In the same Voyage I saw several other Spouts at a greater distance but none of them whose tip of the cone came so near the Surface of the Water. In some of them the Axis of the cone was considerably inclined from the perpendicular. Others of them were bent or arched but in none of them was there the least appearance of sucking up of Water. I believe that a Stream of Wind issued from all of them and it is from this stream of Wind that Vessels are often overset or founder at sea suddenly. I have heard of Vessels being overset when it has been perfectly calm the instant before the stream of Wind struck them and immediately after they were overset which could not otherwise be but by such a stream of Wind from a cloud.

That Wind is generated in Clouds will not admit of a Dispute. Now if such Wind be generated within the body of the Cloud and issues in one particular place while it finds no passage in the other parts of the cloud I think it may not be difficult to account for all the appearances in Water Spouts and from hence the reason of breaking those spouts by firing a cannon ball through them as thereby a horizontal vent is given to the wind.

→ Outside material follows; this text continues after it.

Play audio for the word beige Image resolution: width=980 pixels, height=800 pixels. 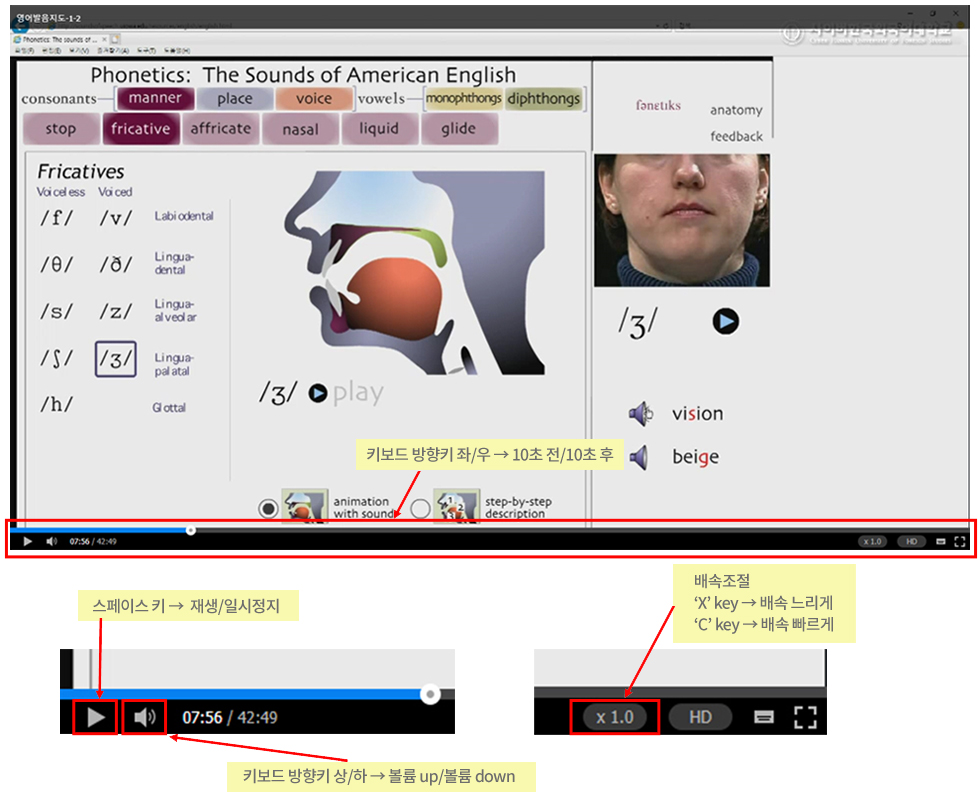click(640, 457)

When the Wind is spent which dilated the cloud or the fermentation ceases which generates the air and Wind the Clouds may descend in a prodigeus fall of Water or rain. A Remarkable intestine motion like a violent fermentation is very observable in the cloud from whence the spout issues. No Salt Water I am perswaded was ever observed to fall from the Clouds which must certainly have happened if sea Water had been raised by a Spout.

[Note numbering follows the Franklin Papers source.]

4The copy is headed in BF’s hand “Observations on the Meteorological Paper by a Gentleman in N York.” It was read at the Royal Society, Nov. 4, 1756, and printed in the 1769 and 5774 editions of Exper. and Obser.

5The day of the month, not clearly written in the draft, is printed as “19th” in Colden Paps., IV, 413. It is rendered here as “29th” in accordance with BF’s reading of the now missing ALS when he replied December 6. See below, p. 144.

6See above, p. 80.

7Leonhard Euler’s remarks, Nov. 21, 1752, are printed in Colden Paps., IV, 355–7.

8Colden sent Collinson his reply to Euler, July 7, 1753 (ibid., 395–6); it was read in the Royal Society (ibid., 378), but not printed in Phil. Trans.

9Collinson acknowledged receipt of the reply to Abraham Gotthelf Kästner in his letter to Colden, Oct. 18, 1753. Colden Paps., IV, 408.

1Printed ibid., IV, 404–6.

2Colden believed that, as the senior member of the New York Council, he should have been appointed to succeed Governor Clinton, when the latter applied for leave in December 1750; but this would have required the suspension of Lieutenant Governor James DeLancey. Unwilling to see his bitter enemy DeLancey assume the government, Clinton postponed his leave; when he resigned, Sir Danvers Osborn was designated to take his place. Thus Colden had been passed over twice; he had also failed to get the appointment as postmaster general of the colonies. He expressed his sense of injury to Lord Halifax, president of the Board of Trade, who assured him, May 17, 1753, in a tepid letter from which Colden took excessive heart, that no lack of confidence or appreciation in London could be implied. Colden Paps., IV, 389–91; Alice M. Keys, Cadwallader Colden (N.Y., 1906), 250–9.

3Rev. Samuel Pike (c.1717–1773), Independent, minister of the Three Cranes Meeting House, Fruiterers’ Alley, Thames Street; conducted an academy for ministers. DNB. The letter Colden refers to, July 10, 1753, forwarding a copy of Philosophia Sacra (London, 1753), is in Colden Paps., IV, 396–9.

4Colden sent a copy of this essay to Collinson, Dec. 5, 1753, forgot he had done so, May 28, 1754, and sent further observations, Nov. 19, 1754. Colden Paps., IV, 420, 445, 474.

5Added in APS copy and in Exper. and Obser., 1769 and 1774 editions: “when the action is continued to some distance.”